Do this.
Please format all of the entries below as a numbered list, leaving out any blank lines.

(Dataset items)
• • • • • • •

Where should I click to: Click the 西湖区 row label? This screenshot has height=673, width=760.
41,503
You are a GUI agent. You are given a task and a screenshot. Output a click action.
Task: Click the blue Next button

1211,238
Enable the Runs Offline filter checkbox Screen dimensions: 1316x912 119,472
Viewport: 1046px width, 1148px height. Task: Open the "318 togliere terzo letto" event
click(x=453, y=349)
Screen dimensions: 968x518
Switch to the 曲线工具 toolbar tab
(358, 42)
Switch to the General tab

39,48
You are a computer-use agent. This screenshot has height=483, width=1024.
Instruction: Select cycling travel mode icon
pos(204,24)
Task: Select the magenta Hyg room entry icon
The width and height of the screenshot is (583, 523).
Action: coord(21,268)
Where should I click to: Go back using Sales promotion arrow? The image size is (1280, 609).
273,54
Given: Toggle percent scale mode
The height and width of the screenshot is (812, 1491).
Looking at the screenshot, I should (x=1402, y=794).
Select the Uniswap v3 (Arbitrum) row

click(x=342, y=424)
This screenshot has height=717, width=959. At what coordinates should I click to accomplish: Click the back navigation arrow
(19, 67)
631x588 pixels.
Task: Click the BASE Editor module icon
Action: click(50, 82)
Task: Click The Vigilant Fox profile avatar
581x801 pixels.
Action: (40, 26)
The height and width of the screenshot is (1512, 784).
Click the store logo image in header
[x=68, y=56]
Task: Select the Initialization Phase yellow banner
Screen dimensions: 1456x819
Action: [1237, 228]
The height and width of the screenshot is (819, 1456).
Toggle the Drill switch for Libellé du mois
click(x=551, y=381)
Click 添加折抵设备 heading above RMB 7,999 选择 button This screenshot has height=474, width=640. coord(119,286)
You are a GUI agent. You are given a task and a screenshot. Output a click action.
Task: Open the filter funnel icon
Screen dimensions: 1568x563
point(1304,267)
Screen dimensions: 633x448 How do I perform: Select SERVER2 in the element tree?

• • • • • • •

Complete output.
1. Where should I click to: Click the 西湖区 row label? This screenshot has height=673, width=760.
2. 41,503
3. You are a GUI agent. You are given a task and a screenshot. Output a click action.
4. Task: Click the blue Next button
5. 1211,238
6. Enable the Runs Offline filter checkbox Screen dimensions: 1316x912 119,472
7. Viewport: 1046px width, 1148px height. Task: Open the "318 togliere terzo letto" event
8. click(x=453, y=349)
9. Screen dimensions: 968x518
10. Switch to the 曲线工具 toolbar tab
11. (358, 42)
12. Switch to the General tab
13. 39,48
14. You are a computer-use agent. This screenshot has height=483, width=1024.
15. Instruction: Select cycling travel mode icon
16. pos(204,24)
17. Task: Select the magenta Hyg room entry icon
18. The width and height of the screenshot is (583, 523).
19. Action: coord(21,268)
20. Where should I click to: Go back using Sales promotion arrow? The image size is (1280, 609).
21. 273,54
22. Given: Toggle percent scale mode
23. The height and width of the screenshot is (812, 1491).
24. Looking at the screenshot, I should (x=1402, y=794).
25. Select the Uniswap v3 (Arbitrum) row
26. click(x=342, y=424)
27. This screenshot has height=717, width=959. At what coordinates should I click to accomplish: Click the back navigation arrow
28. (19, 67)
29. 631x588 pixels.
30. Task: Click the BASE Editor module icon
31. Action: click(50, 82)
32. Task: Click The Vigilant Fox profile avatar
33. 581x801 pixels.
34. Action: (40, 26)
35. The height and width of the screenshot is (1512, 784).
36. Click the store logo image in header
37. [x=68, y=56]
38. Task: Select the Initialization Phase yellow banner
39. Screen dimensions: 1456x819
40. Action: [1237, 228]
41. The height and width of the screenshot is (819, 1456).
42. Toggle the Drill switch for Libellé du mois
43. click(x=551, y=381)
44. Click 添加折抵设备 heading above RMB 7,999 选择 button This screenshot has height=474, width=640. coord(119,286)
45. You are a GUI agent. You are given a task and a screenshot. Output a click action.
46. Task: Open the filter funnel icon
47. Screen dimensions: 1568x563
48. point(1304,267)
49. Screen dimensions: 633x448 How do I perform: Select SERVER2 in the element tree?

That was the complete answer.